Pessa'him, chapitre sept, michna cinq. La michna traite du cas où une impureté survient dans la viande du sacrifice de Pessa'h ou dans ses graisses avant l'aspersion du sang, et de la différence qui existe à cet égard entre le sacrifice de Pessa'h et les autres sacrifices.
"Nitma habassar vé'helev kayam - eno zorek et hadam" - la viande est devenue impure alors que la graisse est intacte : on n'asperge pas le sang :
Il s'agit d'un cas où le peuple d'Israël est pur, mais où la viande d'un certain sacrifice de Pessa'h est devenue impure, tandis que les graisses, les parties consumées sur l'autel, sont intactes et ne sont pas devenues impures. Puisque la viande n'est plus propre à la consommation, l'aspersion du sang n'a plus d'objet, car il n'y a aucune utilité à offrir un sacrifice de Pessa'h que l'on ne peut pas manger, et le sacrifice de Pessa'h ne sera pas valide.
"Nitma ha'helev oubassar kayam - zorek et hadam" - la graisse est devenue impure alors que la viande est intacte : on asperge le sang :
Dans le cas inverse, où les graisses destinées à être brûlées sur l'autel sont devenues impures alors que la viande de Pessa'h demeure intacte et pure, on asperge le sang, car cela a un objet : la viande est propre à la consommation.
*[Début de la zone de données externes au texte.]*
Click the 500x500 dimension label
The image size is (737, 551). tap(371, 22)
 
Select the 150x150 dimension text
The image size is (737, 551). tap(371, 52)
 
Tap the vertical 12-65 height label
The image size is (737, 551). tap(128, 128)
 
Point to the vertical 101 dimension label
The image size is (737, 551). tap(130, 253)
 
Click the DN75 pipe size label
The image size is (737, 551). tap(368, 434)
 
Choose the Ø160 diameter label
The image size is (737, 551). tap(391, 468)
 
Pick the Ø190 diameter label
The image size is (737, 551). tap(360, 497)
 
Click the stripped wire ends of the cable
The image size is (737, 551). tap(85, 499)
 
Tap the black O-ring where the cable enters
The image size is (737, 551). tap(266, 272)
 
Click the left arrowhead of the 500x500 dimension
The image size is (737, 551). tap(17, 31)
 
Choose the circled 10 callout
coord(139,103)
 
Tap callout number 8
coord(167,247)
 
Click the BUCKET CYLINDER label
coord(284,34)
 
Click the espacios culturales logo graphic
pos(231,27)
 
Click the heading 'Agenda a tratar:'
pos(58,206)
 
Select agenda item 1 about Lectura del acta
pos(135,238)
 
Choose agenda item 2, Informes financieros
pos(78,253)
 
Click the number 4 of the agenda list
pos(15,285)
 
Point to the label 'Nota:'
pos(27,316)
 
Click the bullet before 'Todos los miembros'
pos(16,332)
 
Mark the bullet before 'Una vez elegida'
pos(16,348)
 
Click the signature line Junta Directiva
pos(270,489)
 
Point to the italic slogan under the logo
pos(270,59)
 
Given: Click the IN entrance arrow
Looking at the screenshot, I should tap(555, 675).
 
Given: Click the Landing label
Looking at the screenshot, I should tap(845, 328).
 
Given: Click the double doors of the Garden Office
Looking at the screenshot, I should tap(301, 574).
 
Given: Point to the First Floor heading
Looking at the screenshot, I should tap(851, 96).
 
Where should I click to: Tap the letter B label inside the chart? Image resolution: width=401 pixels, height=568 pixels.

La combustion des graisses fait certes partie de la mitsva, mais elle n'est pas indispensable et n'affecte pas la validité du sacrifice de Pessa'h. Par conséquent, même s'il est impossible de les consumer sur l'autel en raison de leur impureté, et qu'elles sont brûlées à l'extérieur, à l'endroit où l'on brûle les offrandes consacrées devenues impropres, cela n'a aucune importance : l'essentiel est que le sacrifice de Pessa'h soit propre à la consommation.
"Oubamoukdachin eno ken" - et pour les autres offrandes il n'en va pas ainsi :
Pour les autres sacrifices, la loi est différente : "Af al pi chénitma habassar vé'helev kayam - zorek et hadam" - même si la viande est devenue impure alors que la graisse est intacte, on asperge le sang. Pour les autres sacrifices, si la viande consommée par les kohanim est devenue impure et n'est plus intacte, tandis que les graisses offertes sur l'autel sont intactes, cela suffit à constituer un motif suffisant pour l'aspersion du sang, afin de permettre la combustion des graisses sur l'autel.
Il convient de noter que le Rambam écrit que l'inverse est également vrai : si les graisses des autres sacrifices sont devenues impures, tandis que la viande est pure et propre à la consommation des kohanim, cela aussi constitue un motif justifié pour l'aspersion du sang.
La règle qui se dégage ici est la suivante : aucun de ces deux éléments n'affecte la validité du sacrifice, mais chacun d'eux a un rôle. Si l'on asperge le sang, on pourra manger la viande ou bien consumer les emourim ; et si l'on n'asperge pas le sang, on ne pourra accomplir ni l'un ni l'autre. Par conséquent, chacun d'eux à lui seul constitue un motif justifié pour poursuivre le processus de l'offrande de ce sacrifice.
En résumé : pour le sacrifice de Pessa'h, tout dépend de l'aptitude à la consommation : si la viande est devenue impure, on n'asperge pas le sang ; si seules les graisses sont devenues impures, on asperge le sang. En revanche, pour les autres offrandes consacrées, il suffit que l'un des deux éléments demeure, la viande pour la consommation des kohanim ou les graisses pour la combustion, pour que l'aspersion du sang et la poursuite du service du sacrifice aient un objet.